■ TRECHO:
Código de Processo Penal, art. 28

Protocolado n.º 11.318/16

Autos n.º 0097491-32.2015.8.26.0050 – MM. Juízo do DIPO 4 (Comarca da Capital)

Indiciado(...)

Assunto: revisão de pedido de arquivamento de inquérito policial

 

EMENTA: CPP, ART. 28. FURTO SIMPLES (CP, ART. 155, “CAPUT”). ARQUIVAMENTO MINISTERIAL FUNDADO NO RECONHECIMENTO DA FIGURA DO CRIME IMPOSSÍVEL (CP, ART. 17), DECORRENTE DE VIGILÂNCIA EXERCIDA POR TESTEMUNHA. INAPLICABILIDADE DA TESE À HIPÓTESE DOS AUTOS. CRIME CONSUMADO. INDIVÍDUO OBSERVADO POR CLIENTE DO ESTABELECIMENTO EMPRESARIAL, O QUAL COMUNICOU A POLÍCIA, QUE PRENDEU O AUTOR DEPOIS DE PROCURÁ-LO NAS PROXIMIDADES DO LOCUS COMMISSI DELICTI. SUJEITO QUE, ADEMAIS, SE REVELA MULTIRREINCIDENTE, AFASTANDO, INCLUSIVE, EVENTUAL ANÁLISE ACERCA DA INSIGNIFICÂNCIA DA CONDUTA. OFERECIMENTO DE DENÚNCIA QUE SE IMPÕE.

1.    A tese invocada para lastrear o pedido de arquivamento, com a devida vênia, parece não encontrar eco nos elementos informativos amealhados nos autos.

2.    Deveras, não há como cogitar de crime impossível, hipótese que, quando presente, afasta a tipicidade da tentativa, se a infração se consumou.

3.    Como é cediço, encontra-se consolidada na jurisprudência das cortes superiores a tese segundo a qual se prescinde de posse mansa e pacífica para a consumação do furto. Acolhe-se, nesta ordem de ideias, a teoria da apreehensio ou amotio. O Egrégio Superior Tribunal de Justiça, inclusive, em rito de recursos repetitivos, fixou a tese segundo qual: “Consuma-se o crime de furto com a posse de fato da res furtiva, ainda que por breve espaço de tempo e seguida de perseguição ao agente, sendo prescindível a posse mansa e pacífica ou desvigiada” (Tese n.º 934). Vide R.Esp. n.º 1.524.450/RJ, Relator Min. NEFI CORDEIRO, 3.ª SEÇÃO, julgado em 14/10/2015, DJe de 29/10/2015).

4.    Ademais disso, a circunstância de uma testemunha ocasional, cliente do estabelecimento, ter presenciado a conduta do autor, não se mostra apta a excluir a adequação típica do delito.

5.    Com efeito, o crime impossível pressupõe absoluta ineficácia do meio executório ou impropriedade do objeto material, de maneira a obstar irremediavelmente sua realização integral. No feito em testilha, o objeto material era idôneo e o meio executório, eficaz e, reitere-se, o crime atingiu seu summatum opus, de vez que o indiciado deixou o estabelecimento com o objeto subtraído, somente vindo a ser preso depois que a Polícia efetuou buscas pela região, logrando encontrá-lo.

■ EXERCÍCIOS:
1. Transcreva do trecho a passagem que começa em "Código de Processo" e termina em "QUE SE IMPÕE.".
2. Segundo o trecho, qual é o número da tese fixada pelo Superior Tribunal de Justiça sobre a consumação do furto?
As linhas abaixo são material à parte, independente do trecho.

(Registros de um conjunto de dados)

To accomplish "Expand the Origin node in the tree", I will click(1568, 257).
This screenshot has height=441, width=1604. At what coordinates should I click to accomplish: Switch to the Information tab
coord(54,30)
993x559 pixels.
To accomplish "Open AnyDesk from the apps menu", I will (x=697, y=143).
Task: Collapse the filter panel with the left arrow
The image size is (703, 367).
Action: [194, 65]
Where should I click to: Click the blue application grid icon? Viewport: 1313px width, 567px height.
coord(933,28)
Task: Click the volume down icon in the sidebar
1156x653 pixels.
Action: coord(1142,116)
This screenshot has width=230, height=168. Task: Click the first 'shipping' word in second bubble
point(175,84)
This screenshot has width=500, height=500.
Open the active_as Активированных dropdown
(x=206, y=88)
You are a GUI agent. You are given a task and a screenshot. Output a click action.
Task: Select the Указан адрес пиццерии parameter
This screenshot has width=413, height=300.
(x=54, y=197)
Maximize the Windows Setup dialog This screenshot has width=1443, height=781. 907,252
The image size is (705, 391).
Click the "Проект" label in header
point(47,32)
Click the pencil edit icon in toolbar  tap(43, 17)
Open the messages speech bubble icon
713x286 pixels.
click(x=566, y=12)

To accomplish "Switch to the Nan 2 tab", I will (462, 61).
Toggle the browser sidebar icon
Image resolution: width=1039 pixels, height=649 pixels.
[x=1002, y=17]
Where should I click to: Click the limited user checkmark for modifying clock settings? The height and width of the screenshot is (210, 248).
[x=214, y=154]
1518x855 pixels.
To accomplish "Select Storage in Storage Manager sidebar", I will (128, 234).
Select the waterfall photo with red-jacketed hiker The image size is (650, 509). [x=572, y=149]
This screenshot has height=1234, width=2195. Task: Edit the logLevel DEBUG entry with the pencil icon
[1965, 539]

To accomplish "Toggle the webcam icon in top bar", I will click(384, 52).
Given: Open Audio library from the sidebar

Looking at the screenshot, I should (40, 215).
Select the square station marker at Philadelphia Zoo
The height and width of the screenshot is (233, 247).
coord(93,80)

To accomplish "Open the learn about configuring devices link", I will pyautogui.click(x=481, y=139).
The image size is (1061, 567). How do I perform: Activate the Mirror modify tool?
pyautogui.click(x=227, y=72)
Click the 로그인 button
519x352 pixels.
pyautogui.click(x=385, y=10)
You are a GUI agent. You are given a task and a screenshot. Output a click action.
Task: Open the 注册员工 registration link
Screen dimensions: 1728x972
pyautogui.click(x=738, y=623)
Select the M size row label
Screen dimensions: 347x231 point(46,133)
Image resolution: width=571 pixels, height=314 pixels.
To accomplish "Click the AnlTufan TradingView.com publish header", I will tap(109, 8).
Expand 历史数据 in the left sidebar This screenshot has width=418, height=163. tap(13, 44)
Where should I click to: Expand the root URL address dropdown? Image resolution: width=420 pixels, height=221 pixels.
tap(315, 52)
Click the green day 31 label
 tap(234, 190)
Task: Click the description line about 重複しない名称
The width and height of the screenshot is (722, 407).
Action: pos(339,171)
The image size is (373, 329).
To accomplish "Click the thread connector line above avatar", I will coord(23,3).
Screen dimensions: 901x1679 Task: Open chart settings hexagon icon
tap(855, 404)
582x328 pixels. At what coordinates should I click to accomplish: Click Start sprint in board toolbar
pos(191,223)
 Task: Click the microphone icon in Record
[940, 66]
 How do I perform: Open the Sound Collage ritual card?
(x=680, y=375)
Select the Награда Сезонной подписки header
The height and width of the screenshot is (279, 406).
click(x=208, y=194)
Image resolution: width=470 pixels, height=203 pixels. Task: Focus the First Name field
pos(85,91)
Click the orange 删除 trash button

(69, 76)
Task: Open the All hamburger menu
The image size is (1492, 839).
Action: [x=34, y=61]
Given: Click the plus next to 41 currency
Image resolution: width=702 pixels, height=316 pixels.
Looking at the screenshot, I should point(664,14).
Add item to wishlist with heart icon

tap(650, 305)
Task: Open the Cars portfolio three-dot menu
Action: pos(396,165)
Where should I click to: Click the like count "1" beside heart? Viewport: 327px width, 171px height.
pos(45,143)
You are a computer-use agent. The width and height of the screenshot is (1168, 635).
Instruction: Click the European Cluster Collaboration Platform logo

■ RESPOSTAS:
1.
Código de Processo Penal, art. 28

Protocolado n.º 11.318/16

Autos n.º 0097491-32.2015.8.26.0050 – MM. Juízo do DIPO 4 (Comarca da Capital)

Indiciado(...)

Assunto: revisão de pedido de arquivamento de inquérito policial

 

EMENTA: CPP, ART. 28. FURTO SIMPLES (CP, ART. 155, “CAPUT”). ARQUIVAMENTO MINISTERIAL FUNDADO NO RECONHECIMENTO DA FIGURA DO CRIME IMPOSSÍVEL (CP, ART. 17), DECORRENTE DE VIGILÂNCIA EXERCIDA POR TESTEMUNHA. INAPLICABILIDADE DA TESE À HIPÓTESE DOS AUTOS. CRIME CONSUMADO. INDIVÍDUO OBSERVADO POR CLIENTE DO ESTABELECIMENTO EMPRESARIAL, O QUAL COMUNICOU A POLÍCIA, QUE PRENDEU O AUTOR DEPOIS DE PROCURÁ-LO NAS PROXIMIDADES DO LOCUS COMMISSI DELICTI. SUJEITO QUE, ADEMAIS, SE REVELA MULTIRREINCIDENTE, AFASTANDO, INCLUSIVE, EVENTUAL ANÁLISE ACERCA DA INSIGNIFICÂNCIA DA CONDUTA. OFERECIMENTO DE DENÚNCIA QUE SE IMPÕE.

2. Tese n.º 934.